Dalam pelaksanaan pengadaan itu, sebagaimana yang ditulis dalam laporan BPK tersebut, kuasa pengguna anggaran bersurat kepada Kepala Unit Kerja Pengadaan Barang dan Jasa (UKPBJ) perihal permintaan proses pengadaan e-purchasing yang disertai dengan formulir kerangka acuan kerja, spesifikasi teknis, harga perkiraan sendiri, dokumen pelaksanaan anggaran, dan rencana umum pengadaan.
Pejabat pembuat komitmen menyusun harga perkiraan sendiri berdasarkan hasil survei pasar yang dilakukan oleh staf Bagian Kesra Sekretariat Daerah Pemkab Solok pada beberapa toko di Padang, Kota Solok, dan Bukittinggi.

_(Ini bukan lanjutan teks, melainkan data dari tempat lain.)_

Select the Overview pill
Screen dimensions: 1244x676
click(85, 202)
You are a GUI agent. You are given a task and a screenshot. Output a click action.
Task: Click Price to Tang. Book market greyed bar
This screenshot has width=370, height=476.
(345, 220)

Dalam proses penentuan harga perkiraan sendiri, pejabat pembuat komitmen merujuk pada harga kain sarung merk Wadimor tingkat premium (harga setelah kena pajak). Berdasarkan hasil wawancara dengan PPK tanggal 21 April 2026 dan ulasan dokumen pengadaan diketahui bahwa penyusunan harga perkiraan sendiri dilakukan setelah pekerjaan selesai dilaksanakan. Dalam dokumen itu diketahui bahwa surat pesanan pembelian 1.000 helai sarung pada 19 Maret 2025 dan berita acara serah terimanya pada 20 Maret 2025. Sementara itu, surat pesanan pembelian 500 helai sarung pada 27 Mei 2025 dan berita acara serah terimanya pada 2 Juni 2025. Hal itu menunjukkan bahwa pengadaan kain sarung telah terlaksana sebelum adanya pemesanan pada aplikasi Inaproc.
Berdasarkan hasil wawancara BPK dengan pejabat pembuat komitmen pada 21 April 2026 diketahui pelaksanaan kedua pekerjaan tersebut dilaksanakan oleh seseorang berinisial YS, pemilik usaha fotokopi di kompleks perkantoran Pemkab Solok di Pasar Alahan Panjang. Menurut YS, ia melakukan pengadaan langsung tersebut dengan pertimbangan bahwa proses pengadaan harus segera dilakukan untuk mendukung kelancaran pelaksanaan kegiatan Safari Ramadan Tahun 2025. Ia menyanggupi untuk menyediakan kain sarung sesuai dengan permintaan pejabat pembuat komitmen.
Dalam laporan BPK itu disebut bahwa YS memasok kain sarung dari dua toko yang terletak di Kompleks Pertokoan Aur Kuning Bukittinggi, yaitu Toko SB dan Toko R, dengan harga beli lebih murah dibandingkan dengan harga kontrak pengadaan. Dengan kata lain, YS mengambil keuntungan melebihi tingkat keuntungan maksimal sesuai dengan ketentuan, yaitu 15 persen.
Menurut hasil perhitungan terhadap harga pembelian kain sarung setelah memperhitungkan margin keuntungan 15 persen dan biaya-biaya yang dikeluarkan selama proses pengadaan, terdapat kelebihan pembayaran pengadaan sarung sebesar Rp49.163.000. Angka itu merupakan keuntungan dari pembelian 1.000 helai kain sarung, yaitu Rp31.592.500, dan keuntungan dari pembelian 500 helai kain sarung, yaitu: Rp17.570.500.
Karena YS tidak memiliki perusahaan yang bergerak di bidang usaha perdagangan kain sarung dan tidak terdaftar sebagai penyedia pada aplikasi Inaproc, YS meminjam perusahaan CV UBK untuk mengurus segala keperluan administrasi yang berkaitan dengan proses pengadaan pada aplikasi Inaproc. Atas peminjaman perusahaan tersebut, YS selaku peminjam memberikan komisi dengan besaran sesuai dengan kesepakatan bersama dengan CV UBK. Pembayaran komisi tersebut dilakukan melalui pemotongan dari nilai pencairan surat perintah pencairan dana yang diterima CV UBK. Sementara itu, selebihnya ditransfer kepada YS.